Starting at the line that contains "This screenshot has width=453, height=352." and ending at the line that contains "click(205, 145)", lay out the material below as a numbered list, leaving out any blank lines.
======== DATASET ROWS ========
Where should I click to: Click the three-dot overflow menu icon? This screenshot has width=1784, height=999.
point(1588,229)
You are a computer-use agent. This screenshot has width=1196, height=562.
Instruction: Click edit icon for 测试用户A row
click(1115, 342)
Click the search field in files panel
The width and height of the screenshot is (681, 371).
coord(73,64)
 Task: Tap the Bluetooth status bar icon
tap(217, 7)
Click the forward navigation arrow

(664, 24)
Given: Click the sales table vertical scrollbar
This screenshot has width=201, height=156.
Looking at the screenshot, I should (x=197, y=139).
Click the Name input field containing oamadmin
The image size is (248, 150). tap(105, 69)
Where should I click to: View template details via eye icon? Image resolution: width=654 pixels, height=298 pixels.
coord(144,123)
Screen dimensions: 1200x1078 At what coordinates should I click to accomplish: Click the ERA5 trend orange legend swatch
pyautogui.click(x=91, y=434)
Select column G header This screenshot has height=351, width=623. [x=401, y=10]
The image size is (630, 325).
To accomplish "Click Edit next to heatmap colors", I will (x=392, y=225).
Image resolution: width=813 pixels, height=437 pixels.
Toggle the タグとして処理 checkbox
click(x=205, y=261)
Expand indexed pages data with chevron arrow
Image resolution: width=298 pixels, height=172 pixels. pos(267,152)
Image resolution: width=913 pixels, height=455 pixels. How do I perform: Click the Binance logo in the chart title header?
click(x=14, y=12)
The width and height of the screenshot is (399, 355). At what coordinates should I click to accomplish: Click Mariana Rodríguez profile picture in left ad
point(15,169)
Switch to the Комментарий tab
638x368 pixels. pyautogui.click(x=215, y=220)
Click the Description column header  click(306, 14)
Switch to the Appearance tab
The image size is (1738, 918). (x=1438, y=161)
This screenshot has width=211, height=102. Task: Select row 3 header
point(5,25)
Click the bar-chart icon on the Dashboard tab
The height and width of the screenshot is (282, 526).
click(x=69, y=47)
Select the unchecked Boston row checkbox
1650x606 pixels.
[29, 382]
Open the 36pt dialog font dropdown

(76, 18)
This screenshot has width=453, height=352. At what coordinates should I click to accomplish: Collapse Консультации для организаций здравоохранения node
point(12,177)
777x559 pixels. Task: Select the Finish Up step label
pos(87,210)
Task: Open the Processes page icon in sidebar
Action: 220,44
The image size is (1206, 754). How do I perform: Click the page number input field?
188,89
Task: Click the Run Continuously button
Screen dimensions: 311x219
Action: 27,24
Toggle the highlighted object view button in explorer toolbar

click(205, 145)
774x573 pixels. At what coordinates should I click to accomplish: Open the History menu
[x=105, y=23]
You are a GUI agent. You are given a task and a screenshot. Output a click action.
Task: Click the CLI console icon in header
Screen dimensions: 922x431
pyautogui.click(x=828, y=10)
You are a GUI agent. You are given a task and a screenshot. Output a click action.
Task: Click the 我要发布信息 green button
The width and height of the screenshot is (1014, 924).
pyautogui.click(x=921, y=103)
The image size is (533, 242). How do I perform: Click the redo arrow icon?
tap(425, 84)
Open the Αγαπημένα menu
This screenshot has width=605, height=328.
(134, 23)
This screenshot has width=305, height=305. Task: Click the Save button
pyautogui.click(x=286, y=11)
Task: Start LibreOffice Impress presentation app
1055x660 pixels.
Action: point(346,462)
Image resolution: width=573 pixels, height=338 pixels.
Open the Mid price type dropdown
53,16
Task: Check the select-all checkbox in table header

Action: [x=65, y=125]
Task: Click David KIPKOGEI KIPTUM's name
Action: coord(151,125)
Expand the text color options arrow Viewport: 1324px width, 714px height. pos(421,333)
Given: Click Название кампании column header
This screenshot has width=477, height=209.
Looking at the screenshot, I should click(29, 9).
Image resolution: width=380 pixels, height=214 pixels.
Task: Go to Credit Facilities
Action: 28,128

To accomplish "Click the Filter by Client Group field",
========
[ANSWER]:
1. This screenshot has width=453, height=352. At what coordinates should I click to accomplish: Collapse Консультации для организаций здравоохранения node
2. point(12,177)
3. 777x559 pixels. Task: Select the Finish Up step label
4. pos(87,210)
5. Task: Open the Processes page icon in sidebar
6. Action: 220,44
7. The image size is (1206, 754). How do I perform: Click the page number input field?
8. 188,89
9. Task: Click the Run Continuously button
10. Screen dimensions: 311x219
11. Action: 27,24
12. Toggle the highlighted object view button in explorer toolbar
13. click(205, 145)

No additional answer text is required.